使われる者にとっても悪い条件ではないので、怒っても自分が損をするだけ。
卑怯な子。
「ふふ。特別に許可しますわ」
「良かった。元々は街でバイトするつもりだったから、この家でメイドの真似事でも、と思ったんだが」
「それはさすがにご迷惑になりますね」
「うむ。それに、ひとつ疑問も有るしな」
「何ですの?」
セレバーナは、浴衣の裾を気にしながら座布団に座った。
そして茶色い木の長テーブルに肘を突く。
「サコにウソの電報を打った者の存在だ。目的が全く分からない」
「あ……。そう言えば、それが有ったからここに来たんでしたわね。サコをこの家に呼ぶ事が賊の目的なら、滞在は危険ではないですの?」
ペルルドールも上座に座る。
「かも知れない。だが、王女が道場の見学を希望している間は何も起きないだろう」
「なぜそう言い切れますの?」
「考えられるトラブルは、金銭問題。跡目問題。色恋沙汰」
「サコに色恋沙汰?」
ペルルドールが青い瞳を輝かせた。
珍しく前のめりになった王女に驚き、軽く引くセレバーナ。
「薄い本は軽蔑するのに、こう言う話は食い付くんだな」
「アレに描かれているのは愛でも恋でもありません。変態行為です。全く話が違います」
「まぁ、それは脇に置いておこう。――とにかく、それらが目的なら犯罪行為はしない。牢に入れられたら、その全てを失うからな」
「確かにその通りですわね。わたくしが居る時に事が起こったら、余計に大袈裟になる可能性が有ると仰りたい訳ですわね」
「うむ。何にせよ、サコが心配だ。問題が見えるのならば、何とかしてやりたい。だが、見えないまま終わる場合は、我々はそれで手を引こう」
「何もせずに帰るんですの?」
「隠されている他人の家の問題に深入りしたら、更なるトラブルを呼びかねない。サコが我々に助けを求めないのなら、そこに我々の出番は無い」
「簡単に言うと、おせっかいが悪い結果を呼ぶ可能性が有るのでこちらからは動かない、と?」
「そうだ」
「分かりました。私達は寛ぎながら社会勉強をしつつ、サコが出すサインを気にすれば良いと言う訳ですね」
「うむ」
二人が頷き合ったところで風呂上がりのサコが戻って来た。
浴衣ではなく、ピンクのパジャマを着ている。
高身長なのに女物がピッタリ合っているので、この家に置いてあった彼女自身の物だろう。
「お父様に挨拶してくれたんだってね。ありがとう。そろそろ夕飯にするって。……ん?どうしたの?」
青い瞳と金色の瞳に見詰められたサコは、その視線の強さに気圧されながら二人の前に座った。

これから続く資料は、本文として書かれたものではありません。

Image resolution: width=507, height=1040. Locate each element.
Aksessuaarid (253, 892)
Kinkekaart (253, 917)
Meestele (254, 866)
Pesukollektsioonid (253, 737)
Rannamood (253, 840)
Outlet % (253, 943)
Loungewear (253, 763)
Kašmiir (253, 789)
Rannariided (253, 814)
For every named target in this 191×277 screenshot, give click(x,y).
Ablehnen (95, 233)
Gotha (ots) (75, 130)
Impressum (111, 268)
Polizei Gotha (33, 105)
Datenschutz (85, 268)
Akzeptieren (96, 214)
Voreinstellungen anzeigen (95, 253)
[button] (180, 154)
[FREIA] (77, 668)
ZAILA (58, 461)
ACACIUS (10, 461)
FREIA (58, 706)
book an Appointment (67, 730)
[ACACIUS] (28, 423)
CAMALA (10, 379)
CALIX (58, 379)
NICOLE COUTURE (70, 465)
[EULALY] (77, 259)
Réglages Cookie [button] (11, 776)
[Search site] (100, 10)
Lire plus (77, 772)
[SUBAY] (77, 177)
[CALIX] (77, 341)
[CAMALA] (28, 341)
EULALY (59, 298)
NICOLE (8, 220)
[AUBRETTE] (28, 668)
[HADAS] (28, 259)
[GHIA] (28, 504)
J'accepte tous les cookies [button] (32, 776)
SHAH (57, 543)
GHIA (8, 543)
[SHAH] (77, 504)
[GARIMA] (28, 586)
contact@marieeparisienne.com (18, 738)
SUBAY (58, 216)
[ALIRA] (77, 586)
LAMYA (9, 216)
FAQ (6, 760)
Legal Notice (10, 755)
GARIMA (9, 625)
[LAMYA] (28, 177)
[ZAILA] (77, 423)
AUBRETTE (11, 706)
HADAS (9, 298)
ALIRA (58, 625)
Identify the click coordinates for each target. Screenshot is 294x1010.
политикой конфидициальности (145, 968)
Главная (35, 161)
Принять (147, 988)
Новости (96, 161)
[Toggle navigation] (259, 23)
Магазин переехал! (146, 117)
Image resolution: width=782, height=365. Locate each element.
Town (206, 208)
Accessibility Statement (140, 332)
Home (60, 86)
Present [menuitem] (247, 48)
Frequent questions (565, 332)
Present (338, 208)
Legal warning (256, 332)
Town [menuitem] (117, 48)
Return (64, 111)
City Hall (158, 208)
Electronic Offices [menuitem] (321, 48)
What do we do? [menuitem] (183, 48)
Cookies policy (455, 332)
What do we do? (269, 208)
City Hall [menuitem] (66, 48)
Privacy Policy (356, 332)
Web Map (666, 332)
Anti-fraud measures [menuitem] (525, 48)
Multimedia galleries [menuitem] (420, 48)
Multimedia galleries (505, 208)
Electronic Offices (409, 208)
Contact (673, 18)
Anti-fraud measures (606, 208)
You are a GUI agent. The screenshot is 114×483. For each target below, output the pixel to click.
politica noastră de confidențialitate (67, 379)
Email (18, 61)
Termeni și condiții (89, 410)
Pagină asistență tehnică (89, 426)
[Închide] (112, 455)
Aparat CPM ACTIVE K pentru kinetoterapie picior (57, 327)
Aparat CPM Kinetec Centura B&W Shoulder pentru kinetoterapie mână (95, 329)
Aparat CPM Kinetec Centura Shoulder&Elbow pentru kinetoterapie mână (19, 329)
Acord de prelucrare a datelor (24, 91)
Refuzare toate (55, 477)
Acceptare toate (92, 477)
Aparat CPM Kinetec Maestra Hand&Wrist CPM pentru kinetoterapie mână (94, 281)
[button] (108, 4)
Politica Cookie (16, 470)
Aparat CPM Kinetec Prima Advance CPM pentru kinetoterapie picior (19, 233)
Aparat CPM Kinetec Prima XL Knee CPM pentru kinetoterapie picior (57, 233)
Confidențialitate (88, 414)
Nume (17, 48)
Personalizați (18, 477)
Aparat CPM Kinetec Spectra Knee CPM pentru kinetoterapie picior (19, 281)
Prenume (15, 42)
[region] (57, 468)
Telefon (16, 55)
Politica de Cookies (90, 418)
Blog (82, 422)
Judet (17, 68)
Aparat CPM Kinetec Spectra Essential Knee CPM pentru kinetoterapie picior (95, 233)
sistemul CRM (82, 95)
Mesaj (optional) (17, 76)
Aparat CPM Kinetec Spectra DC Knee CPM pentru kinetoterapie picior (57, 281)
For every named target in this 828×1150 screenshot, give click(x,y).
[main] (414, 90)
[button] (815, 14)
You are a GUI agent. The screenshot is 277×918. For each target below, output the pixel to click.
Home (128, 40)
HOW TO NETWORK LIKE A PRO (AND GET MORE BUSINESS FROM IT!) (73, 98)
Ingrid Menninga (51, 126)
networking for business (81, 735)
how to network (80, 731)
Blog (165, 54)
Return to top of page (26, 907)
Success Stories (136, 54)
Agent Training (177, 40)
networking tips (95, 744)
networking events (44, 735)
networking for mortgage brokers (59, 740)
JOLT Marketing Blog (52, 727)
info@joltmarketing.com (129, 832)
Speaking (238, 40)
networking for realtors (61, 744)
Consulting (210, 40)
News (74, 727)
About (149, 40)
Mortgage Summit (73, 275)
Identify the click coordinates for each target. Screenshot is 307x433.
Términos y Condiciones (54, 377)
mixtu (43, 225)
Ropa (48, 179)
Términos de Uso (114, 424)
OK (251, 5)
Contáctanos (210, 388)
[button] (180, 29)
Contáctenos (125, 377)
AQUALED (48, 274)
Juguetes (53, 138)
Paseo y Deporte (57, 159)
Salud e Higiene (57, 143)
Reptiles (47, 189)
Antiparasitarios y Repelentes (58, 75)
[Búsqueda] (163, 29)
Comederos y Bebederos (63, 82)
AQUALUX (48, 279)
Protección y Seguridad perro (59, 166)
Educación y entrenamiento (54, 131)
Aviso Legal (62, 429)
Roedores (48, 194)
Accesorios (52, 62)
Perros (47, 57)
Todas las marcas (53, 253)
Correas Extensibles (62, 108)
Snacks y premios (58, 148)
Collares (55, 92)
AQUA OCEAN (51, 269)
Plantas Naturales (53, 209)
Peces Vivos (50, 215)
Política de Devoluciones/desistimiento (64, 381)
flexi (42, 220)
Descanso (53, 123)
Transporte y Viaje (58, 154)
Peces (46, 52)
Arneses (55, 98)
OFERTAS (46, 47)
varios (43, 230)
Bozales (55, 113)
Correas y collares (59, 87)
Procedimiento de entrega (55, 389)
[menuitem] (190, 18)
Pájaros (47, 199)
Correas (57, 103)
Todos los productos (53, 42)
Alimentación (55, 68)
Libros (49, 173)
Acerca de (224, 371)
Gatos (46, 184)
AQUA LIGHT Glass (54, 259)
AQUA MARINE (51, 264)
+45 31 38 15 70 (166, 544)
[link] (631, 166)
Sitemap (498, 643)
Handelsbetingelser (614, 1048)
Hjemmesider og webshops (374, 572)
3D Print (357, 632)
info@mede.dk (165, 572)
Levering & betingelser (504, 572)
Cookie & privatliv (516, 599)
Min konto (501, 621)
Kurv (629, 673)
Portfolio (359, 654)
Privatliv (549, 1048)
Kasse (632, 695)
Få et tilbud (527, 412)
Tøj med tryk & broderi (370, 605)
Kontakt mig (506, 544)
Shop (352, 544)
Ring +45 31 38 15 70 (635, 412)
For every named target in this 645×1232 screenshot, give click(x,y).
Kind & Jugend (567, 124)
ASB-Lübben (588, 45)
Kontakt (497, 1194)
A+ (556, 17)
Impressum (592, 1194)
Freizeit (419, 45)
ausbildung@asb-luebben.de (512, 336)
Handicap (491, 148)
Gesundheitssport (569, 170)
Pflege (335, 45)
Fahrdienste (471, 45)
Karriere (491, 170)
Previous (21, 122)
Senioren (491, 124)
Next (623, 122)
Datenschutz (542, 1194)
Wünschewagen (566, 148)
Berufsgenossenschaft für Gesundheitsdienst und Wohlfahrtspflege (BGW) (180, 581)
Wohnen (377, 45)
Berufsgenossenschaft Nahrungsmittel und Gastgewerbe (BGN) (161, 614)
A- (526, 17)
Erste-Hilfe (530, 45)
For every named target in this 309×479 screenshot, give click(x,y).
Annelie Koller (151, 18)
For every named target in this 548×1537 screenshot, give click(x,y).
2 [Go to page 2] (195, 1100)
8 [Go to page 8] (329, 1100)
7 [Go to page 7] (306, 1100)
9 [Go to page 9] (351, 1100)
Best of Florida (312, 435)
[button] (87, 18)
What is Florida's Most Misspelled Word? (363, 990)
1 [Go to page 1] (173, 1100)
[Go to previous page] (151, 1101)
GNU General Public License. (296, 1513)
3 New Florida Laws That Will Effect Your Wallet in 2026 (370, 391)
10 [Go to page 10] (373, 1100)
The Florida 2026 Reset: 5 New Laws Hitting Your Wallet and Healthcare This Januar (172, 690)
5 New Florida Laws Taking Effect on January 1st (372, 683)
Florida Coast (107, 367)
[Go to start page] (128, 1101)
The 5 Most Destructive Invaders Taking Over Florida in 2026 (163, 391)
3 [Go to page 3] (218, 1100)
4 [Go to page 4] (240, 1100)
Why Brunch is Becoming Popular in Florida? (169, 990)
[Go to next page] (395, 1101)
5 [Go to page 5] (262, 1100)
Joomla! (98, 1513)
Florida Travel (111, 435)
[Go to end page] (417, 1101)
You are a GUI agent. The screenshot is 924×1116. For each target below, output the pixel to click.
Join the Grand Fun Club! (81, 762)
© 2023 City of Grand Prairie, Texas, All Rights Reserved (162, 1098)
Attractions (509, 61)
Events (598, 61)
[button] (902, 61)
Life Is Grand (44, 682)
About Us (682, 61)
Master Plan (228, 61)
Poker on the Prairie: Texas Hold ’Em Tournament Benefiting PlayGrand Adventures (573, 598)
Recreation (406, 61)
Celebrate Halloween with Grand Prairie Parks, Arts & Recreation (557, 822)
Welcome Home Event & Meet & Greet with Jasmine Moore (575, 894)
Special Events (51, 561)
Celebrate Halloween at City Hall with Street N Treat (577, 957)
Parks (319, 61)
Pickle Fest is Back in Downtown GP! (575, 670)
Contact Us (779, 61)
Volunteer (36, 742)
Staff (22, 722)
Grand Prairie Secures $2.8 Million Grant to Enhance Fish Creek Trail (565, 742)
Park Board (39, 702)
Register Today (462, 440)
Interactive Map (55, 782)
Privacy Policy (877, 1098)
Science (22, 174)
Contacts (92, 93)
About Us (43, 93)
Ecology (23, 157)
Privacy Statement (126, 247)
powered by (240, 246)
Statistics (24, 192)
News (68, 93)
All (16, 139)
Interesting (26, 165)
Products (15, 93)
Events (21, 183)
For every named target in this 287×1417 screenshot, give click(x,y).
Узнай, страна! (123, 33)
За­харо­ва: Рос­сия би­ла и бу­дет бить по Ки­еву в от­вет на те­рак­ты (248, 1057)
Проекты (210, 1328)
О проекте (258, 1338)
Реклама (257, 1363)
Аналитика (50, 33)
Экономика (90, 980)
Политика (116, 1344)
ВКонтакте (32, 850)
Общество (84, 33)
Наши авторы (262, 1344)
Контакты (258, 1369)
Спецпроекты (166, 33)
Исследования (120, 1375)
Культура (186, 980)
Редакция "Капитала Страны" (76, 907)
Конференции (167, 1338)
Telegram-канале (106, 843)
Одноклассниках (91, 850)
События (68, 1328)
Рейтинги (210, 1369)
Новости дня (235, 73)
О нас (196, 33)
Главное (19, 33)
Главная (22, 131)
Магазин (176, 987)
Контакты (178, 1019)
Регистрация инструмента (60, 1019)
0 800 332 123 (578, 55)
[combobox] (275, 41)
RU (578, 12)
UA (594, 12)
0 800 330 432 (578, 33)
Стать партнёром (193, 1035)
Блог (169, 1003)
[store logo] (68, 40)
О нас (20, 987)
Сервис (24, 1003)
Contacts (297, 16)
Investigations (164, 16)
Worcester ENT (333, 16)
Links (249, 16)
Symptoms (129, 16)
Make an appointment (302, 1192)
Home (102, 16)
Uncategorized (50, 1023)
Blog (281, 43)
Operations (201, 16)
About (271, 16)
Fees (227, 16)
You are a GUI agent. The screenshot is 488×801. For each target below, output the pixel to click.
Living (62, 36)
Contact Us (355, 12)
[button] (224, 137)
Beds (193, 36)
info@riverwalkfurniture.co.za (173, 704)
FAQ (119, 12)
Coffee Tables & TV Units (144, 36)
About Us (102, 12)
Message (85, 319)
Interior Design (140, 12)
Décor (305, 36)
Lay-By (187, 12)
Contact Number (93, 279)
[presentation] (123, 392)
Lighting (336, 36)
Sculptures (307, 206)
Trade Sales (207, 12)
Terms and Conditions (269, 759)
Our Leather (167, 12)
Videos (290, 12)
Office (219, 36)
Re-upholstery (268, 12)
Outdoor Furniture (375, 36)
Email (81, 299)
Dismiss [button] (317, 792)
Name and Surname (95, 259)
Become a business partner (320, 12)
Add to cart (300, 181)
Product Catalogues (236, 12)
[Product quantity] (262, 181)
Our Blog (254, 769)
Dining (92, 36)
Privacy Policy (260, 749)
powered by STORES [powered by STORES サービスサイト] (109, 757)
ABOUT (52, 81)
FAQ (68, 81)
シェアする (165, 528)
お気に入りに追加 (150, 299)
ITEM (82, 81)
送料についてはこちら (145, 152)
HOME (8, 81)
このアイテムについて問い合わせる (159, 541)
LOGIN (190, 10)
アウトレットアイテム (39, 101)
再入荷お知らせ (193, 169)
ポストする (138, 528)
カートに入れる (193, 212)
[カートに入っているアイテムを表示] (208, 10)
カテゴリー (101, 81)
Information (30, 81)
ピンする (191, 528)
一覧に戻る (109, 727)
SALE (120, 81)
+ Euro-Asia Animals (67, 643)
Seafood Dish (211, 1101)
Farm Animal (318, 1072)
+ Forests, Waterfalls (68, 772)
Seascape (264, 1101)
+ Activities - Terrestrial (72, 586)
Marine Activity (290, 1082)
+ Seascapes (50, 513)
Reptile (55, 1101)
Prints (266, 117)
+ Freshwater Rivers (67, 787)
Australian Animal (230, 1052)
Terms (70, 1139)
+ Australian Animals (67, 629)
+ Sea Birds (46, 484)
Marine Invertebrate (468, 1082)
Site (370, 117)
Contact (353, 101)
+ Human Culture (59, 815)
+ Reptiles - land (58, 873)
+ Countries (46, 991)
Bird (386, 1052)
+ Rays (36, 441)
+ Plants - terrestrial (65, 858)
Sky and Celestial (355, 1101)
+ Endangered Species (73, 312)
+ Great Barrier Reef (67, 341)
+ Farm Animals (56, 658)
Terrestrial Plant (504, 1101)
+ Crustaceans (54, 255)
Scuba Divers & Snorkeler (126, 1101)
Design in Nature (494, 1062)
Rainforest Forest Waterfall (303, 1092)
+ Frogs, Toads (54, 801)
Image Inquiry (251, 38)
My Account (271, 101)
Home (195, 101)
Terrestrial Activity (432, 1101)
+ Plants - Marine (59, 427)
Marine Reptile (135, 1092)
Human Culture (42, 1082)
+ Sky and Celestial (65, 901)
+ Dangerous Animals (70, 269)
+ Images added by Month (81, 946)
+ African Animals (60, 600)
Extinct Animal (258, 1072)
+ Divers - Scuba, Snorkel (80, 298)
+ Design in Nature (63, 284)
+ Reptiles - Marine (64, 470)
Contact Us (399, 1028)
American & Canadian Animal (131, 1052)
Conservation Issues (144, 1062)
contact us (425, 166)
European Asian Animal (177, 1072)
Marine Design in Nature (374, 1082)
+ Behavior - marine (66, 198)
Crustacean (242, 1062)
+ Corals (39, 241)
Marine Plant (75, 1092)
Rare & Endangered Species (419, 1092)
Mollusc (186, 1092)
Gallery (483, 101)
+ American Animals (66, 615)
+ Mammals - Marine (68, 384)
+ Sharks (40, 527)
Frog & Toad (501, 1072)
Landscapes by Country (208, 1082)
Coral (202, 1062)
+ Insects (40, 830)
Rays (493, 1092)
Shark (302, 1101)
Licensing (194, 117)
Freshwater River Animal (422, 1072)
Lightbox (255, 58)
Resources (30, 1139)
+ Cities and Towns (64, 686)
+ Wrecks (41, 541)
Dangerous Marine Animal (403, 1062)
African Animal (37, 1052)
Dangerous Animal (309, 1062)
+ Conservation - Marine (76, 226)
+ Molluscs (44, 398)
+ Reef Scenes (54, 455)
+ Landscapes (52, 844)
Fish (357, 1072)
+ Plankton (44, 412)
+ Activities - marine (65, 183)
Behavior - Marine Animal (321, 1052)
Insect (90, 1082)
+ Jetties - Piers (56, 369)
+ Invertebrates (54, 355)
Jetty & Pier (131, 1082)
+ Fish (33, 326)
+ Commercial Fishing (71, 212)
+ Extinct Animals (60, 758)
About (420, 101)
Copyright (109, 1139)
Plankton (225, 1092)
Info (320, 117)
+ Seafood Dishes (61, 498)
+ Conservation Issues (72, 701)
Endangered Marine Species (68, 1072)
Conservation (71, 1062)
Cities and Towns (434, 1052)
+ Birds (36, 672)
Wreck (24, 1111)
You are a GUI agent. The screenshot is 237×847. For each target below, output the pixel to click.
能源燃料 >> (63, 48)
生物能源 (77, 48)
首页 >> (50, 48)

「サコは、体格の良さと筋肉の量にごまかされていますけど、声は可愛いですし、目鼻立ちも整ってますわよね」
ペルルドールが言うと、セレバーナが続いた。
「顔への打撃を許していないのだ。お父さんは女だからと手を抜くお人ではなさそうだから、才能が有るんだろう」
「な、何?褒められても困るだけなんだけど」
困惑しているサコを見ながらニヤリと笑うセレバーナとペルルドール。